▶ _YOUR TASKS_
a: According to the news update for pharmacists, how many different data sets does Cigna use in its opioid overdose prediction model?
b: Extend the news update for pharmacists past its final paragraph, on the ruling against the Affordable Care Act.

====== READING TEXT ======

Updates on News of Importance to Pharmacists

Insurer Cigna says it is using propriety algorithms and machine learning to predict which of its customers could overdose on prescription opioids within a 30-day period. Cigna’s predictive model was described by Mark Boxer, Executive Vice President and Global Chief Information Officer, who said the program gave the company a competitive advantage and is possibly saving lives. Cigna uses 16 different data-sets in the model, including health claim data, chronic disease historical data, and reported interactions with pharmacies. Once Cigna identifies a potential risk, a behavioral case manager is assigned to reach a patient. Cigna also requires clinicians to analyze data for potential opioid use and abuse patterns.

Bloomberg News reported the farm bill signed by President Trump on Thursday included a provision removing “hemp from a list of federally controlled substances.” The Food and Drug Administration now “plans to figure out how it will oversee and expected explosion in products containing the compound CBD.” According to the article, “For now, the FDA will continue to stop companies from marketing CBD as a drug or disease-thwarting dietary supplement without vetting and approval by the agency.”

CNBC reported the bill “loosened some federal restrictions on cannabis,” explaining that the bill “legalized hemp by removing it from the Controlled Substances Act while preserving the FDA’s authority to regulate the products.” The article added that “regardless of federal laws, companies have already started rolling out CBD products,” and “the farm bill will likely accelerate this trend.”

NBC News reported that FDA Commissioner Scott Gottlieb said, “We treat products containing cannabis or cannabis-derived compounds as we do any other FDA-regulated products — meaning they’re subject to the same authorities and requirements as FDA-regulated products containing any other substance. This is true regardless of the source of the substance, including whether the substance is derived from a plant that is classified as hemp under the Agriculture Improvement Act.”

Texas District Judge Reed O’Connor shook the healthcare world when he ruled the Affordable Care Act is unconstitutional. However, it could be years before a final verdict on that case, according to legal and policy experts who cautioned against jumping to extreme conclusions. Seventeen Democratic attorneys general asked O’Connor to enter a stay in his decision and a final judgement, and indicated they intend to appeal the case in Fifth Circuit Court of Appeals as soon as possible.

====== STORED DATA ======

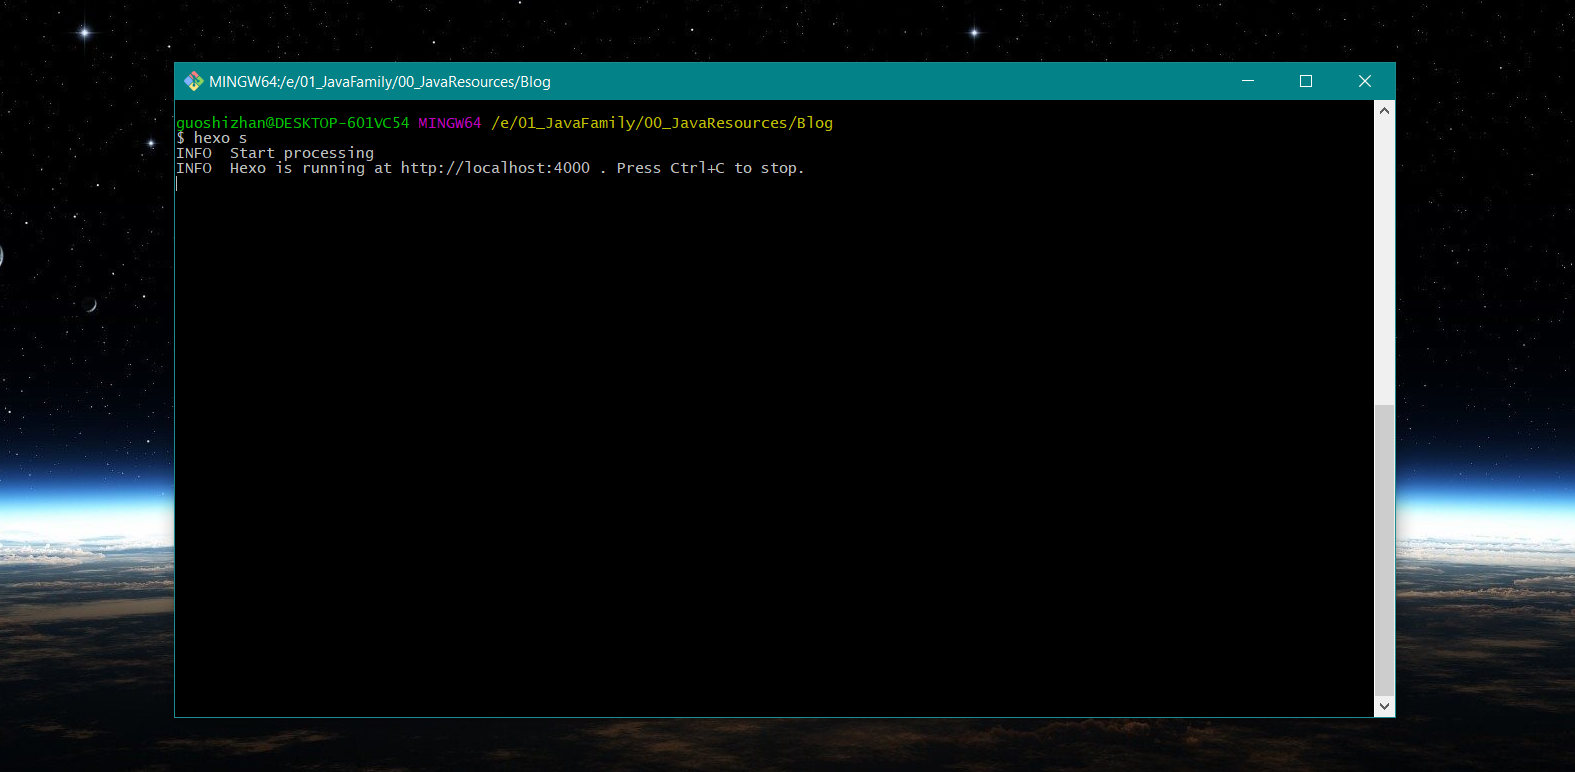Click the yellow /e/01_JavaFamily path in the prompt

pyautogui.click(x=661, y=123)
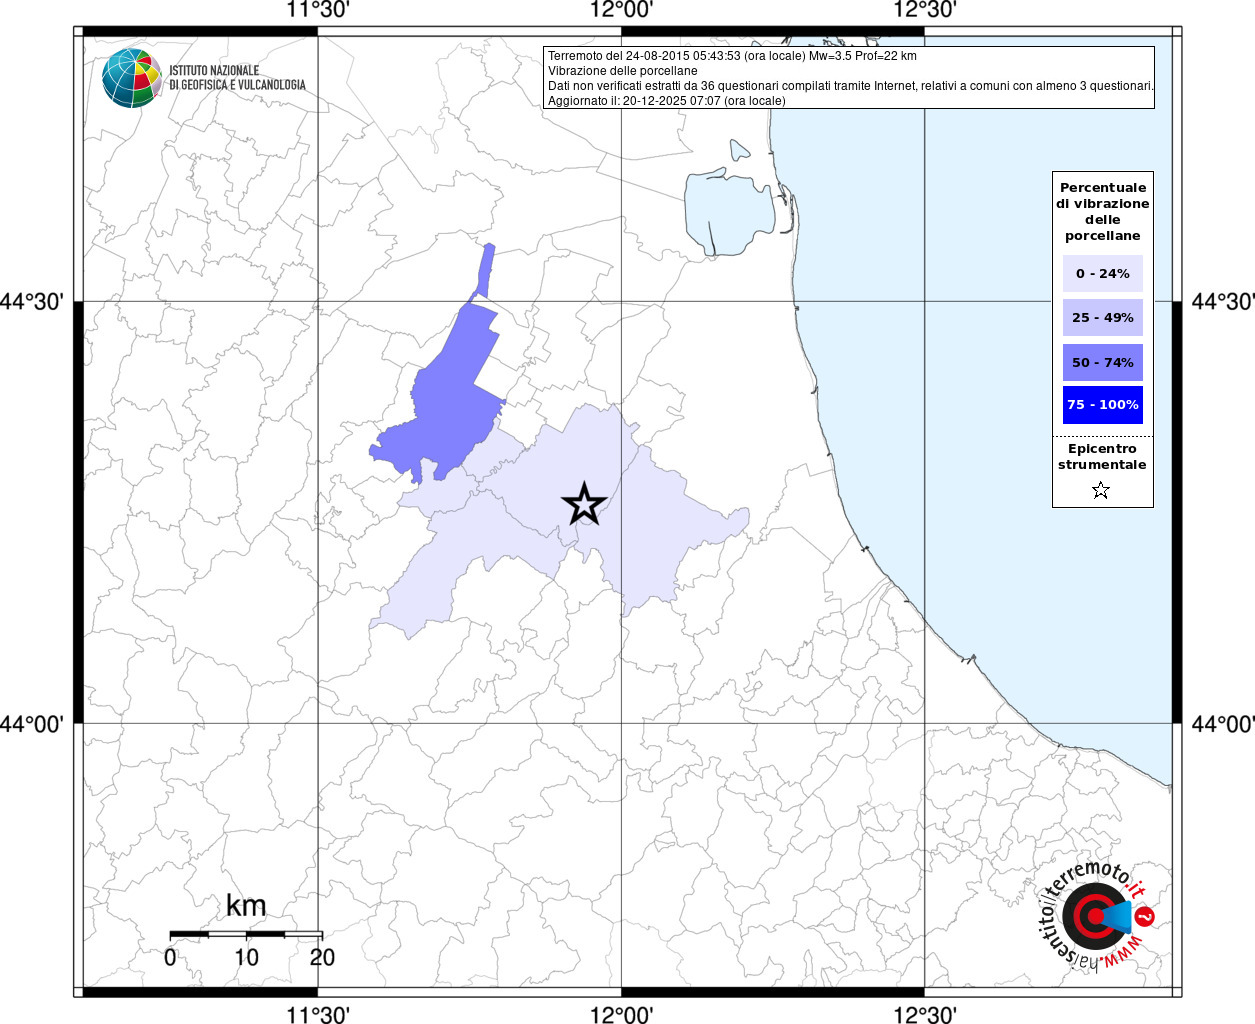Viewport: 1255px width, 1024px height.
Task: Click the 25 - 49% legend swatch
Action: (x=1103, y=317)
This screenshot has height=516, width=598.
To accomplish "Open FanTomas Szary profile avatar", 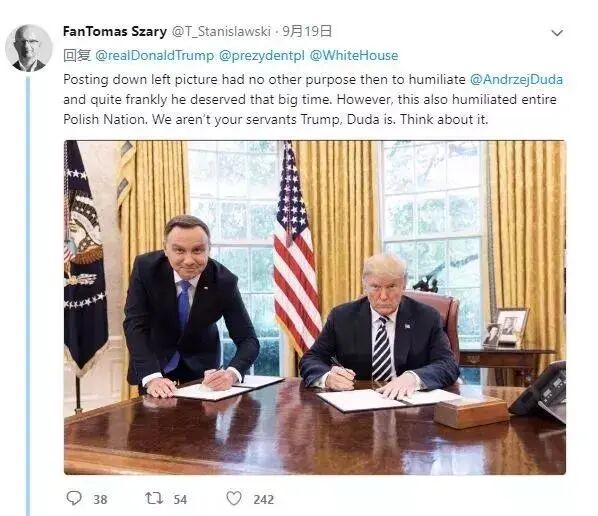I will click(x=29, y=48).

======

▶ _ANSWERS BY TASK_
a: Sixteen.

b:
A congressional report released last week “blames U.S. prescription drug distributors and the Drug Enforcement Administration for not doing enough to mitigate the nation’s opioid addiction and overdose crisis.” The report, released by the House Energy and Commerce Committee after 18 months of investigating, focused on distributors McKesson, Cardinal Health and AmerisourceBergen and “cited examples of massive pill shipments to West Virginia, which has a population of 1.8 million and has by far the nation’s highest death rate from prescription drugs.”

The report found that McKesson, for example “shipped an average of 9,650 hydrocodone pills per day in 2007 to a now-closed pharmacy in Kermit, which has a population of about 400.” The report also said the DEA “still does not have a centralized way to analyze suspicious order reports submitted by drug distributors.”

Kaiser Health News reports how pharmaceutical companies will sometimes send direct reimbursement to patients, at their request, “when financial incentives like copay coupons and debit cards won’t work.” One policy expert argues, however, that patients needing to directly ask drugmakers for financial relief when coupons don’t work, “highlights just how dysfunctional the system is, and it just isn’t working for patients.” Moreover, “Daniel Nam, executive director of federal programs for AHIP, the America’s Health Insurance Plans, said direct reimbursement using checks is just another way for manufacturers to make insurance companies pay for expensive drugs, which helps jack up monthly premiums.”